Periodontal disease is caused by bacteria which infect the periodontal lining of the gum. If not removed, this bacterial growth can spread and can begin to destroy the bone that supports the teeth. As bone is destroyed by the bacteria that is found on plaque and calculus, pockets form between the teeth and gums. As these pockets become deeper, it is almost impossible to clean the bottom of the pockets using toothbrushing and flossing techniques. If the pockets are not adequately cleaned, they will continue to deepen and more bone will be destroyed. This destructive cycle will continue and will eventually lead to tooth loss. The goal of all periodontal surgical procedures is to eliminate the pocket and to allow the patient to keep the gums and teeth clean using proper brushing and flossing techniques.

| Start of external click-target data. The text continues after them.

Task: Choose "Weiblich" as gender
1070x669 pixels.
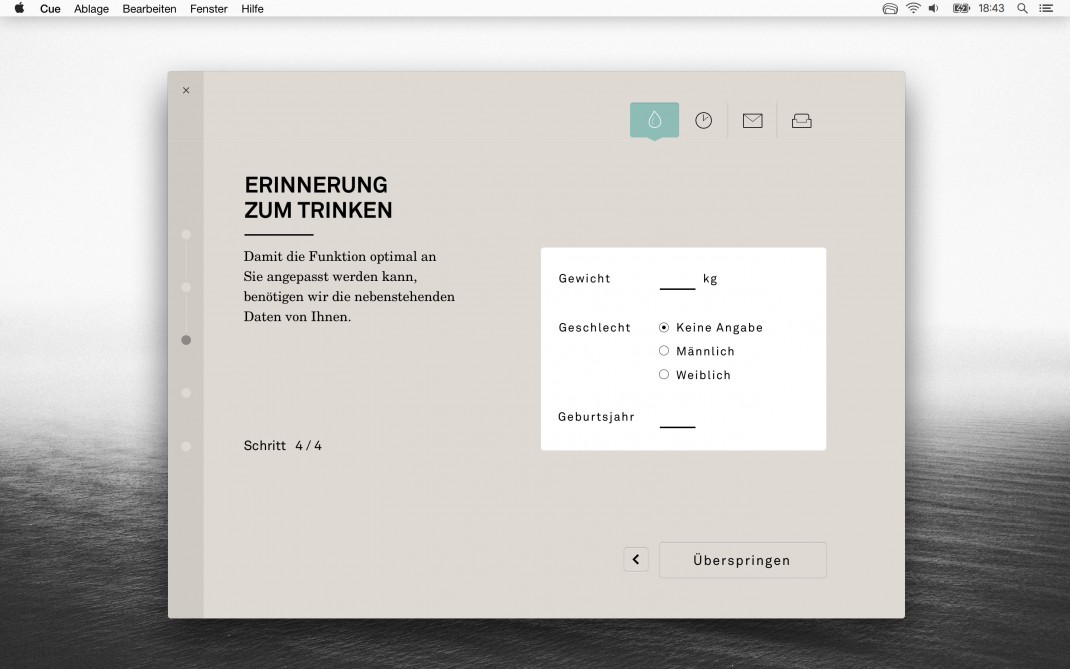Action: click(x=664, y=375)
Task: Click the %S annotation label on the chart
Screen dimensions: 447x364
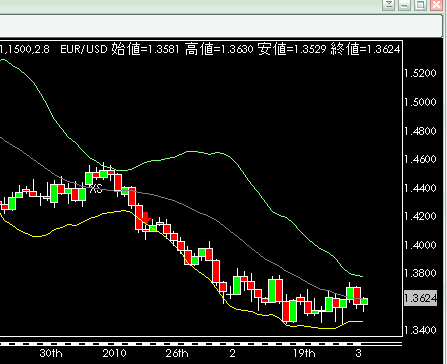Action: tap(96, 189)
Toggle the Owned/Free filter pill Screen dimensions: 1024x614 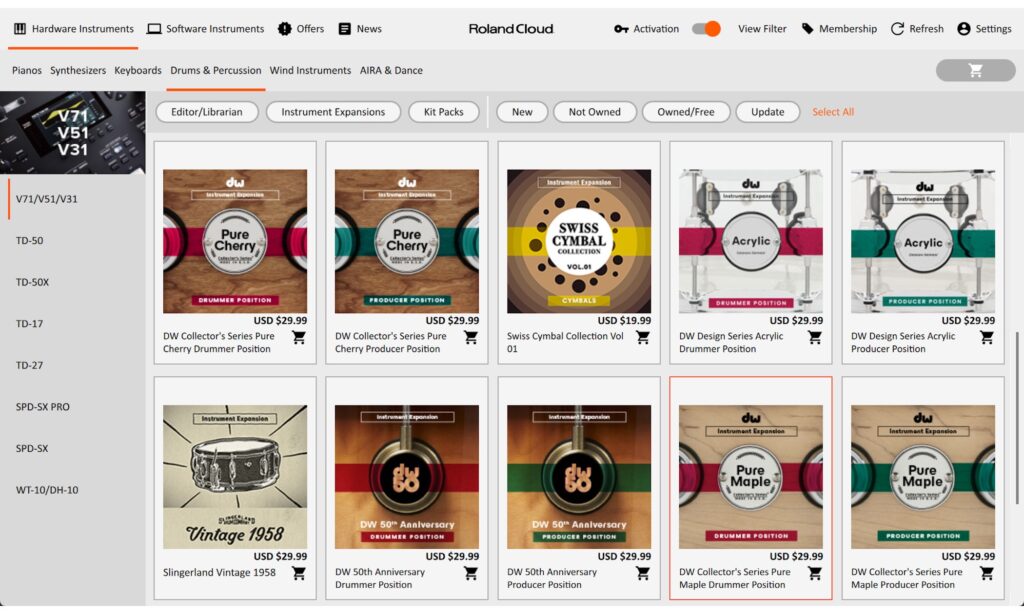[685, 112]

While a surgical procedure, periodontal surgery is generally very well tolerated by patients and is performed under local anesthesia.
An incision will be made to allow us to gently pull the gum tissue away from the teeth. All calculus and plaque will be meticulously removed and all root surfaces will be smoothed. The gum tissue will then be sutured back into place eliminating the pocket. In many cases a protective packing may be placed to keep the area clean and to facilitate faster healing.
The suture material (stitches) generally will remain in the mouth for 7-10 days and then it dissolves spontaneously. Though the gums will be more sensitive immediately following the procedure, there will be a significant reduction in pocket depth and a vast improvement in the condition of the teeth and gums.